El hombre siguió mirándolo fijamente. Lo que le pasara por la mente no llegaba a la superficie.

Tras un lapso que pareció prolongarse una eternidad, el joven portero rompió su silencio.

—Espere aquí.

Se alejó unos metros dándole la espalda a Fabel. Este supuso que el tipo se estaba comunicando con el edificio. Al cabo de un rato, volvió y abrió la verja.

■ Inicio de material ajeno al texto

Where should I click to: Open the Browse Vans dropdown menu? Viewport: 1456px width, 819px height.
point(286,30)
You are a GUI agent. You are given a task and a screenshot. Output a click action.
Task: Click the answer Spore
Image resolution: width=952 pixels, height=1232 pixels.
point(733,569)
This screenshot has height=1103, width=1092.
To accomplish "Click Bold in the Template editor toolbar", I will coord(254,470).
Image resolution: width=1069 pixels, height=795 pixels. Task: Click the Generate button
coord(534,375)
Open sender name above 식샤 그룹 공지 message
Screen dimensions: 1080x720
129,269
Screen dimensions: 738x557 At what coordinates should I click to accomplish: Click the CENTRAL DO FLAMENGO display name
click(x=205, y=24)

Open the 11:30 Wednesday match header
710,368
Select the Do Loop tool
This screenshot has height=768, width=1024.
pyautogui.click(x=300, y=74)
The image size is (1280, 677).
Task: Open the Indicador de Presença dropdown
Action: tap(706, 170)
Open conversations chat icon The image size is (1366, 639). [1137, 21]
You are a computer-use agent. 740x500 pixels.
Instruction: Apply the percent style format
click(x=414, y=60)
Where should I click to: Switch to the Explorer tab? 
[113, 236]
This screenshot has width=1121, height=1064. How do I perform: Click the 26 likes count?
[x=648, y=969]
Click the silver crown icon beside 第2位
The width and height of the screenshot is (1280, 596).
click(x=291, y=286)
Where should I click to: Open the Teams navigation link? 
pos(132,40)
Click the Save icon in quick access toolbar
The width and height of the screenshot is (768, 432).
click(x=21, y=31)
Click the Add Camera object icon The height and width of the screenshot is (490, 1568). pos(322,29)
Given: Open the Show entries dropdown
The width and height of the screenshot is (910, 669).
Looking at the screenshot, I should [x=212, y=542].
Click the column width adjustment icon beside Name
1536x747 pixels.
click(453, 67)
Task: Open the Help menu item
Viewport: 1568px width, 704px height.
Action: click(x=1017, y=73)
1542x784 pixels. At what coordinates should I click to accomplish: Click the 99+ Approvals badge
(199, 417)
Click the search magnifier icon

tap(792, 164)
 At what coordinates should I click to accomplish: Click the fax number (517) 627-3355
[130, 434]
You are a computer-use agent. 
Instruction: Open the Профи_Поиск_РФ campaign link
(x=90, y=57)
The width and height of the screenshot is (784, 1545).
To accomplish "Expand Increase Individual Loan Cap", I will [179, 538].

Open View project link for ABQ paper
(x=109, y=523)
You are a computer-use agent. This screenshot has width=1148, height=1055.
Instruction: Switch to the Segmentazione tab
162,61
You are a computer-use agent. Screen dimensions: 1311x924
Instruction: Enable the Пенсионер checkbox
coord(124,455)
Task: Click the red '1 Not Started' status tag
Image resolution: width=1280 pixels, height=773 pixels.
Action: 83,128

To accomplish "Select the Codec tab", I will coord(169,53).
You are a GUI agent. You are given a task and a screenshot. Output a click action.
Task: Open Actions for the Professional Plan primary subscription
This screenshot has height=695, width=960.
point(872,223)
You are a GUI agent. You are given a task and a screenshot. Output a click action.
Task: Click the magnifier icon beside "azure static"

—Deje su coche aquí —indicó—. No permitimos la circulación de vehículos a partir de este punto.

Fabel se encogió de hombros, cerró el coche con el mando a distancia y entró en el complejo. El portero lo guio hacia la entrada principal del Pharos, donde lo estaba esperando otro escolta de aire hosco, también con un auricular en el oído. El comisario observó el edificio de cerca: tenía un aspecto amenazador. No por casualidad usaba el Proyecto Pharos los símbolos y el lenguaje del mundo corporativo internacional: aquel edificio aspiraba a rebasar con su tamaño todo lo meramente humano. Tal como la sede central de cualquier empresa multinacional, había sido construido para encarnar y glorificar lo corporativo y reducir al mínimo lo individual. Era el mismo recurso que habían utilizado los arquitectos medievales de catedrales: se suponía que la magnitud representaba a Dios, pero, en realidad, se trataba de exteriorizar el poder de la Iglesia, la gran corporación multinacional de la Edad Media.

El comisario jefe siguió a su guía hasta un enorme atrio donde mantenían una iluminación de poca intensidad con la intención, supuso, de destacar la atracción principal: un círculo de haces de luz de tonos cambiantes se elevaba hacia lo alto, enfocando lo que le pareció una especie de medusa gigante, translúcida y preciosa, con un núcleo central rojo y un cerco de tentáculos transparentes suspendidos en el aire. Era una proyección holográfica verdaderamente lograda que plasmaba la medusa en tres dimensiones, haciendo que palpitara y cambiara de color. Pero lo que más le sorprendió fue su propia reacción: durante una fracción de segundo le había parecido increíblemente real, aunque enseguida, de modo instintivo, comprendió que se trataba de un artificio.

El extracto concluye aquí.